In 1655, he became governor of Estonia as the Second Northern War broke out. In 1656, he urged Charles X Gustav of Sweden to make a defensive alliance with Russia, advice that was taken. In 1655–57, Skytte served as the viceroy of Swedish Lithuania.

==Projector==
On a 1659 journey to London as ambassador, he launched a project for Sophopolis; it was taken up by the Hartlib Circle. Skytte was one of the supporters of John Dury in his ecumenical projects; he was also able to meet in London with Robert Boyle, and was introduced to the Gresham College group of virtuosi. His own project was for a residential college. Boyle had already had such a plan, costed at something over £1000, in a letter from John Evelyn in September 1659; Skytte's concept was on a similar scale.
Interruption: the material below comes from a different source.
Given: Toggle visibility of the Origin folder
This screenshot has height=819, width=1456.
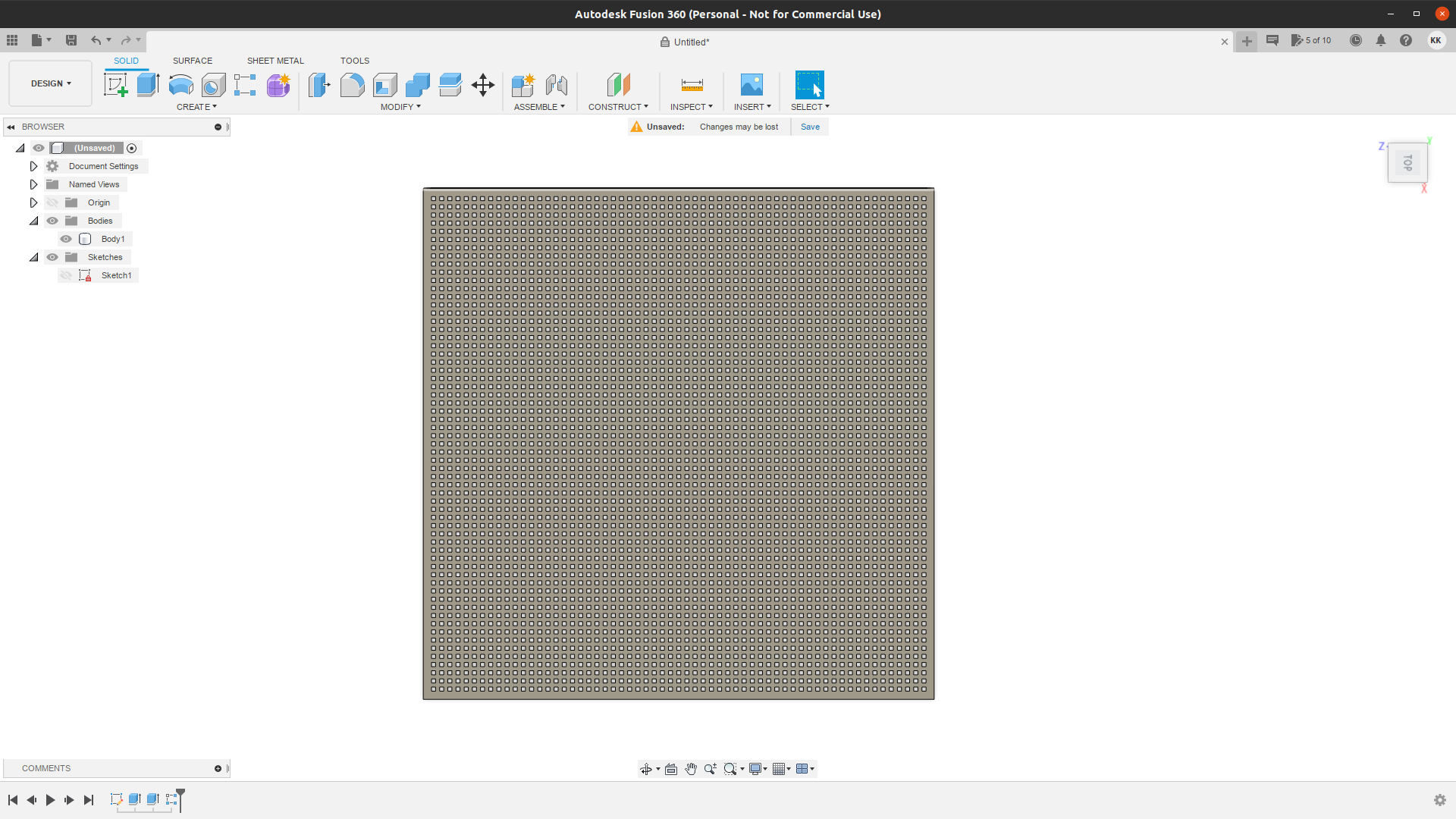Looking at the screenshot, I should pos(52,202).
While nothing came of the plan, one of the precursors of the Royal Society of the English Restoration, Skytte had backing at the time, from Hartlib and his associate John Beale, and Boyle. Hartlib gave a very circumstantial account of the position of the group of virtuosi, meeting regularly both at Gresham College and in William Ball's chambers in the Middle Temple, in a letter of 17 December 1660 to John Worthington; at this point he had not yet met with Skytte to discuss Antilia, a generic name used for pansophic projects. Skytte had approached Charles II of England for a grant to support his scheme, but the evolution of the thinking of the virtuosi bypassed his plan, and Hartlib.

In 1666, Skytte quarrelled with the Swedish court, and he travelled to see Frederick William, Elector of Brandenburg. With the help of the physician Nicholas Bonnet, he presented to the Elector a plan for a Brandenburg University, which would have a "universal" quality. The chosen location was Tangermünde. This was another "Sophopolis" or Solomon's House project, possibly in emulation of the Royal Society of London. Overambitious, it did not succeed.

In 1669, Skytte was at the court of Hanau, where he clashed with Johann Joachim Becher; he acted as patron there for Daniel Neuberger the younger (1621-1680), a sculptor in wax. In that year, also, he was reported to the authorities in Frankfurt by Philipp Jakob Spener, the Pietist, for table talk disrespectful of the Bible.

==Works==
On his way to Berlin in 1667, Skytte met Gottfried Leibniz, who retained an interest in his ideas and, thirty years later, tried to collect his papers with Johan Gabriel Sparwenfeld; Leibniz mentioned Skytte and Georg Stiernhielm in correspondence with Hiob Ludolf in 1687 as aspiring to a harmony of many languages, and elsewhere wrote that they had met and discussed linguistics in Frankfurt. Leibniz also commented on the ostracism Skytte had suffered at this period. It is believed that Skytte had an unpublished scheme for a universal language; he worked quite closely with Stiernhielm, and they used the polyglot thesaurus of Hieronymus Megiser.

Skytte's manuscript Sol praecipuarum linguarum subsolarium, which Leibniz did not track down, remained unpublished. It passed to Johan Ihre and then to the University of Uppsala. Skytte's Hungarian word lists were used by Olaus Rudbeck and Olaus Rudbeck the younger. Skytte and Stiernhielm, Rudbeck and Urban Hjärne have been classed as "early Swedish illuminists" because of their shared interests in a broad area including aspects of alchemy and hermeticism.

==Family==
He married first Christina Sparre in 1636, and secondly in the 1670s Eva Mörner. He was the father of Maria Skytte.